**Action item:** Can you update the records by replacing "screenshot" with "image", keeping everything else unchanged and leaving the pictures out?

(Saved entries)
== == ==

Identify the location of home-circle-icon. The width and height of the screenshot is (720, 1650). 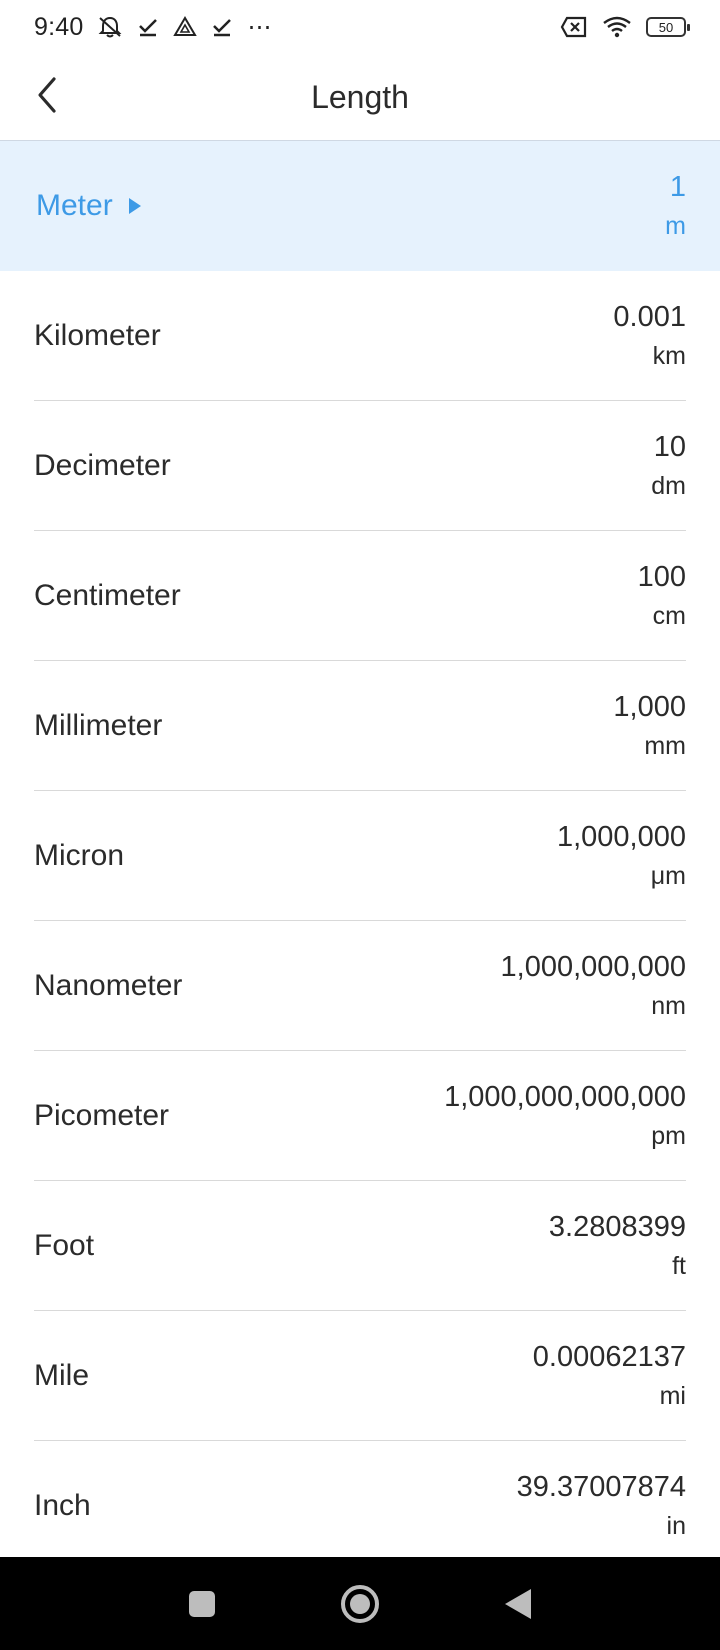
(360, 1604).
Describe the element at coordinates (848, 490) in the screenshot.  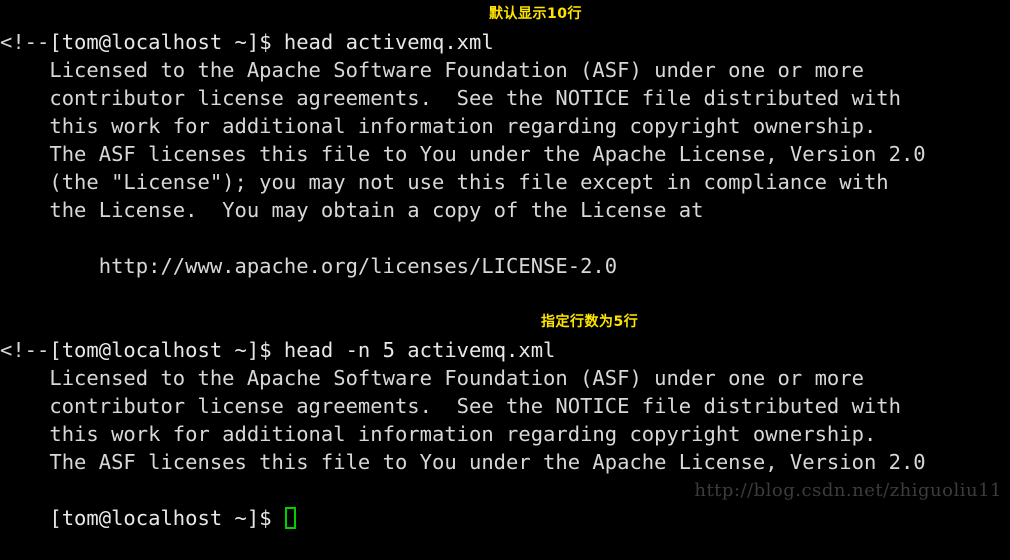
I see `watermark-url: http://blog.csdn.net/zhiguoliu11` at that location.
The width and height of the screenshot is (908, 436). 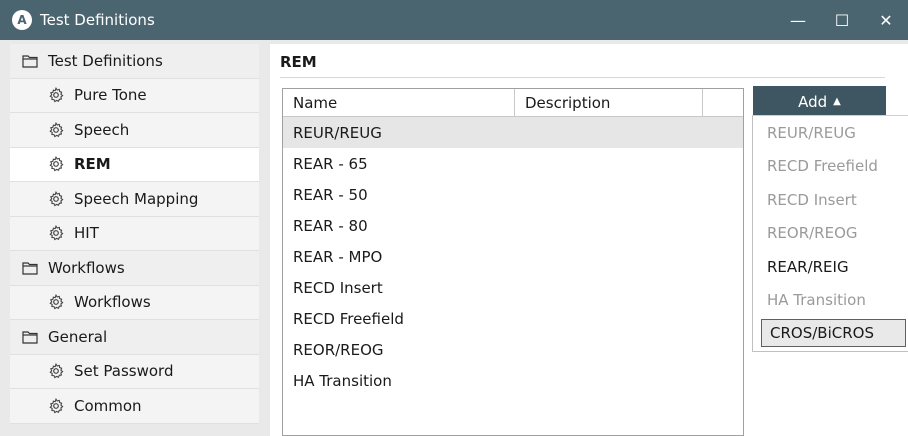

== == ==

**Reply:**
Identify the location of home-circle-icon. The width and height of the image is (720, 1650). 
(360, 1604).
Describe the element at coordinates (848, 490) in the image.  
I see `watermark-url: http://blog.csdn.net/zhiguoliu11` at that location.
The width and height of the image is (908, 436). 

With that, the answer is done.